In the better late than never department, here are Darin’s slides.

Should Publishers Buy Platforms or Solutions?

This seems to be one of the age-old questions in publishing and, on returning from the SIIA Summit this week in New York City, I thought I’d weigh in with a quick answer.

My answer is rooted in Geoffrey Moore‘s idea of core/context analysis introduced in his book, Living on the Fault Line, though also referenced in subsequent works (e.g., Dealing with Darwin). Moore defines core and context as follows:

  • Core: Any activity which creates sustainable differentiation in the target market resulting in premium prices or increased volume. Core management seeks to dramatically outperform all competitors within the domain of core. (Note this use of the term is unrelated to either core competence, which describes differentiated capability, or core business, which describes categories accounting for a high percentage of overall revenues.)
  • Context: Any activity which does not differentiate the company from the customers’ viewpoint in the target market. Context management seeks to meet (but not exceed) appropriate accepted standards in as productive a manner as possible.

Simply put, I define context as “everything else.” There’s no argument that context (e.g., payroll, sales pipeline management, accounting) isn’t a lot of work. And there’s no argument that context isn’t important (e.g., get accounting wrong and go to jail). In a logic sense, I’d argue that successful execution of context activities is necessary but not sufficient for business success. What’s sufficient is successful execution of core.

The thing I like about Moore’s model is it clarity and simplicity. Core is where we get competitive advantage, context is everything else. For context activities, we should use the same solutions as our competitors because we are not trying to get competitive advantage from context. So we can all use ADP for payroll and salesforce.com for SFA. In fact, I’d argue that we benefit from a group economy of scale when we generally use the same suppliers for the context activities (mitigated only by those suppliers becoming monopolists and then overpriced and under-responsive).

But for core, we should be different.
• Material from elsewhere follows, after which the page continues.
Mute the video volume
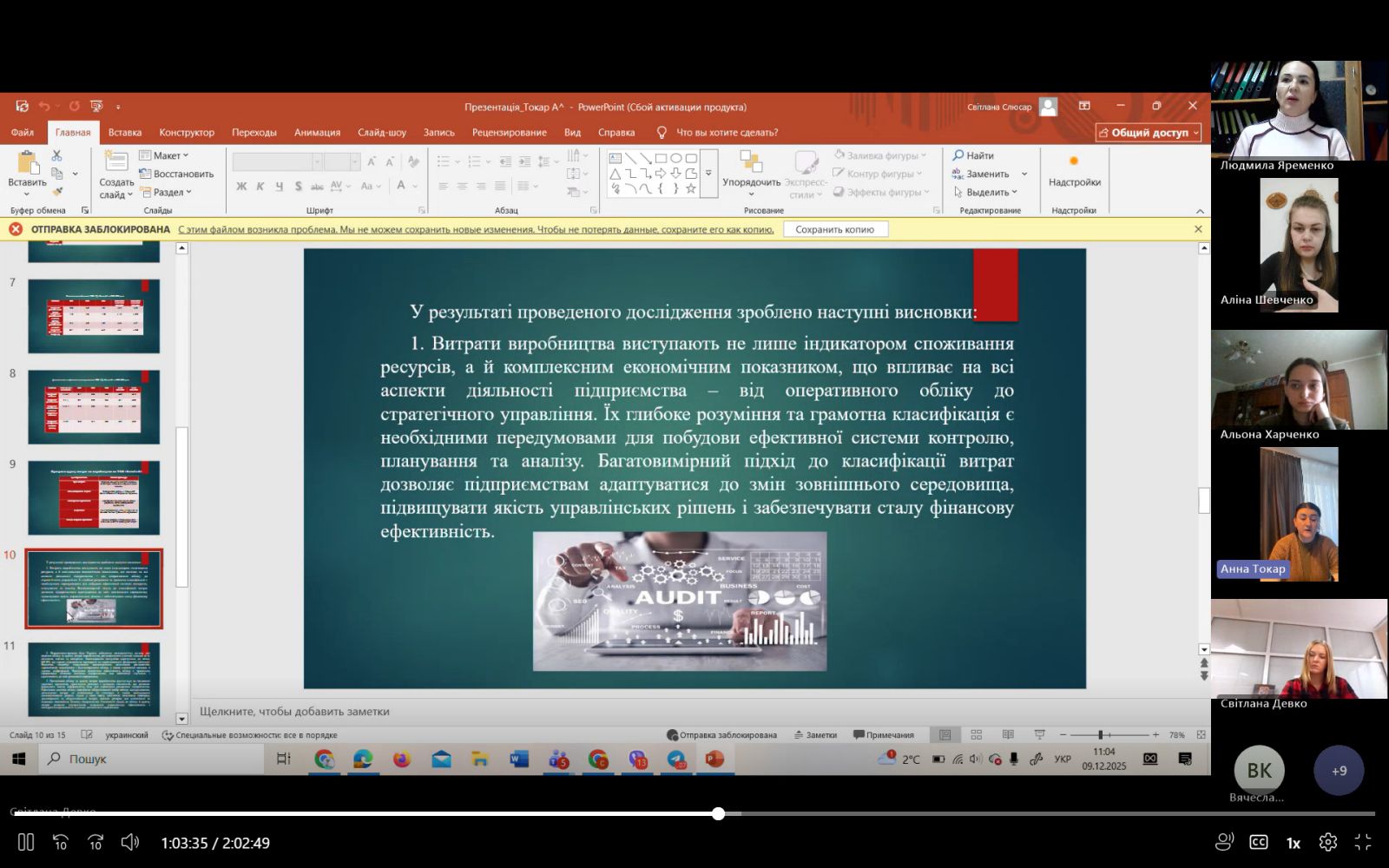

Core is where we provide uniqueness. Ergo, the right answer to me is clear.

  • For context activities, publishers should buy solutions
  • For core activities, they should buy platforms

There is no question that “product development” is a core activity at publishers. Ergo, publishers should buy platforms (to accelerate product development and avoid re-invention of infrastructure technology) and not buy”solutions” that effectively give them the same offering as the competition and — worse yet — allow the solution supplier to productize any customization or innovation you do back into the solution offering and sell it to your competition.

I’d again argue that there is a second-order argument where all publishers are better off when many of them use the same platform (e.g., hiring, training, vendor responsiveness to industry feature requests), but we won’t get into that here.

Hoping to derive competitive advantage from a prepackaged publishing solution is, in my opinion, oxymoronical. There are two things that money can’t buy: love and competitive advantage.